[Opening DATA RECORDS section]

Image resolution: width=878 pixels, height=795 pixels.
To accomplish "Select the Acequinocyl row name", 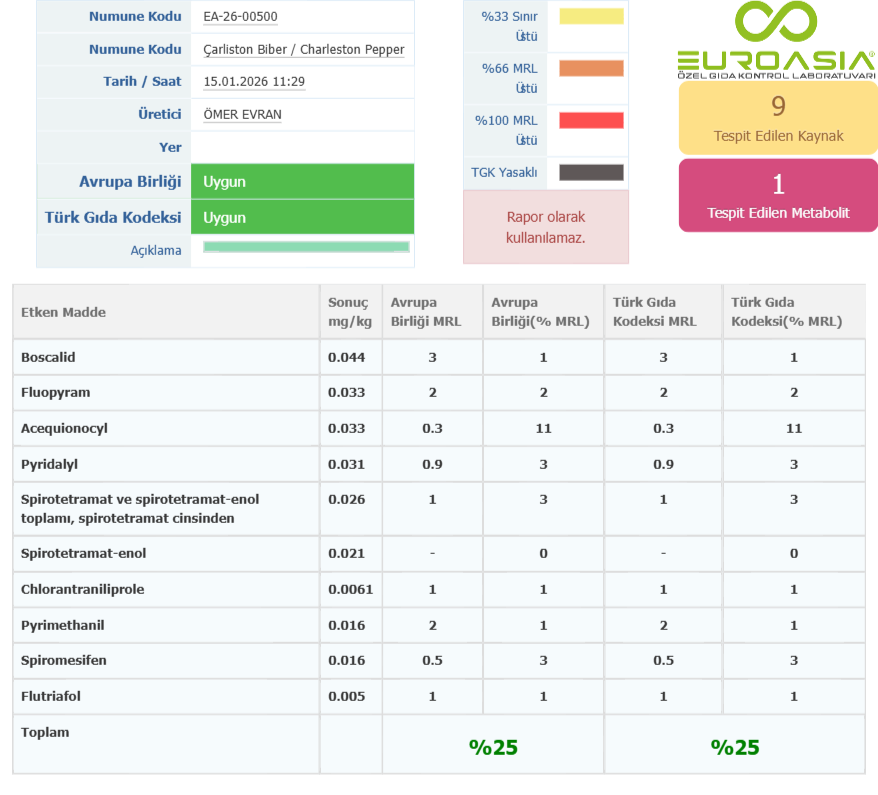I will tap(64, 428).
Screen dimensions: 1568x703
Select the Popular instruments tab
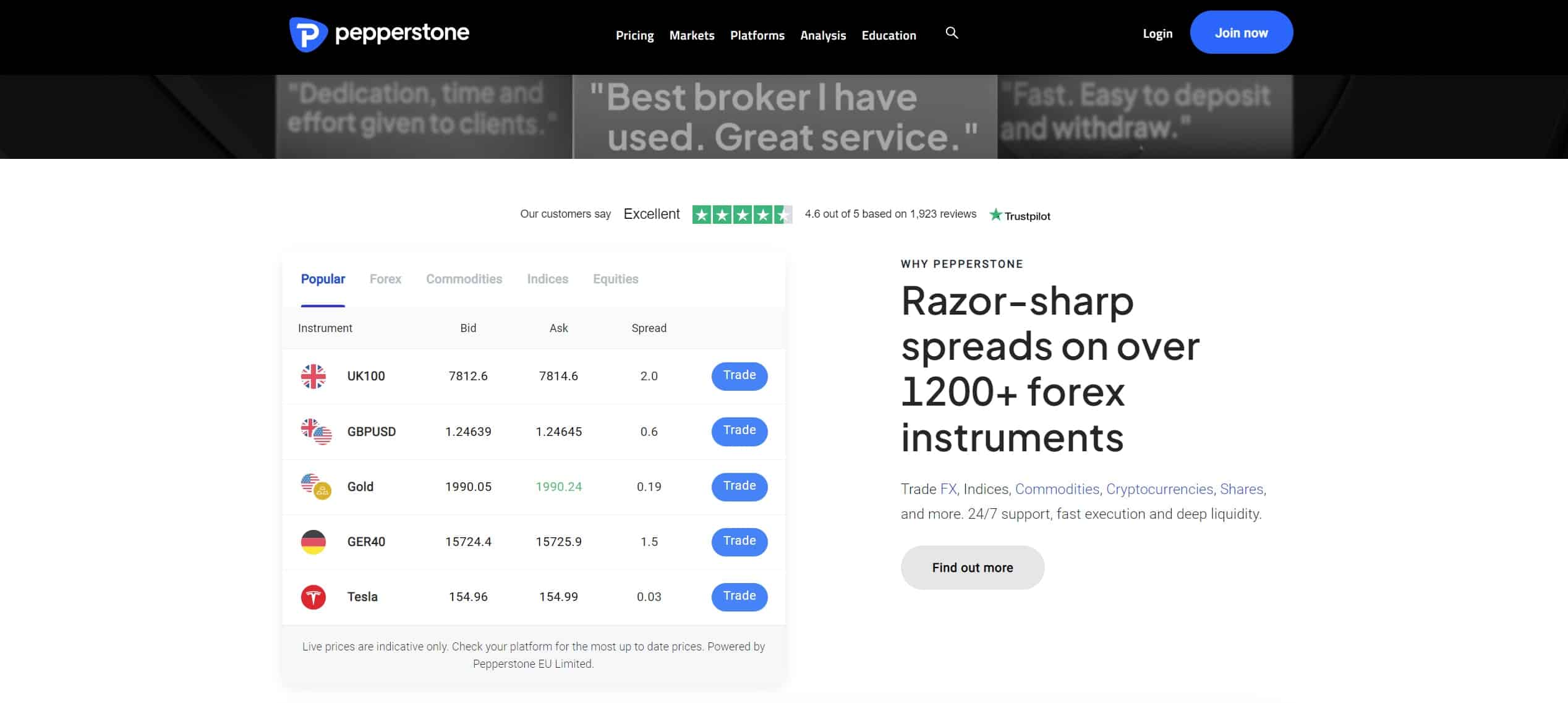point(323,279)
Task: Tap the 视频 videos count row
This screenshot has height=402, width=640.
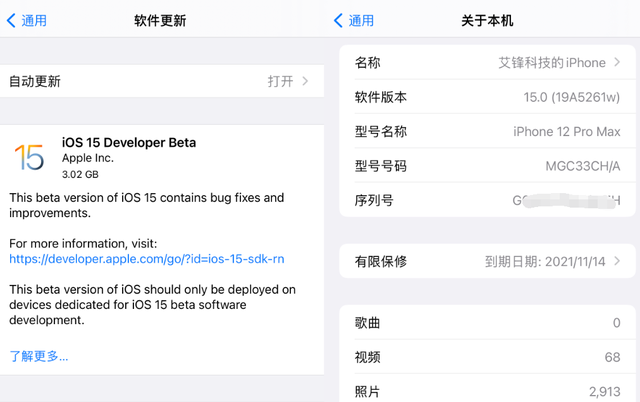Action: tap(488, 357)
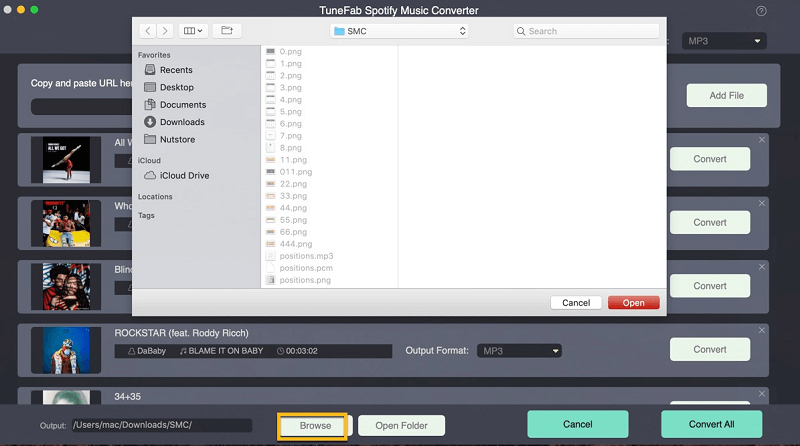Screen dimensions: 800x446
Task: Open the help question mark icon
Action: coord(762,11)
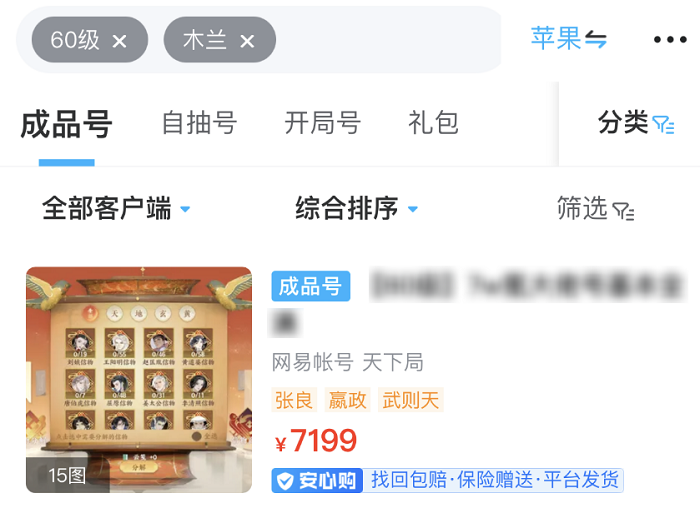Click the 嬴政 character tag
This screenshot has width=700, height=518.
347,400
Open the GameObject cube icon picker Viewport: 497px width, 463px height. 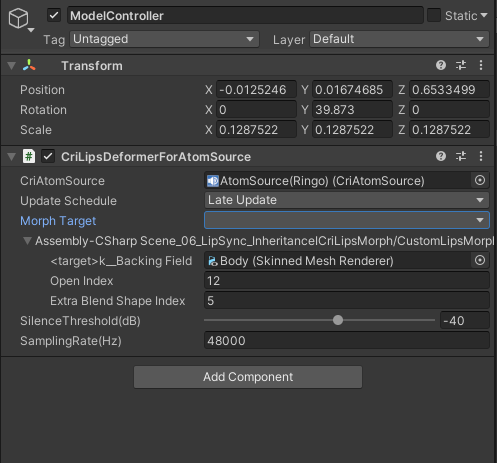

[Closing DATA RECORDS section]

(EXERCISE REQUIREMENTS):
Repeat only the lines from the one with "This screenshot has height=402, width=640." through the end of the data, both included and exactly as written. Pictures stay out of the copy.

(TASK RESULT):
This screenshot has height=402, width=640.
Action: tap(488, 357)
Screen dimensions: 800x446
Task: Open the help question mark icon
Action: coord(762,11)
Click the 嬴政 character tag
This screenshot has width=700, height=518.
347,400
Open the GameObject cube icon picker Viewport: 497px width, 463px height. 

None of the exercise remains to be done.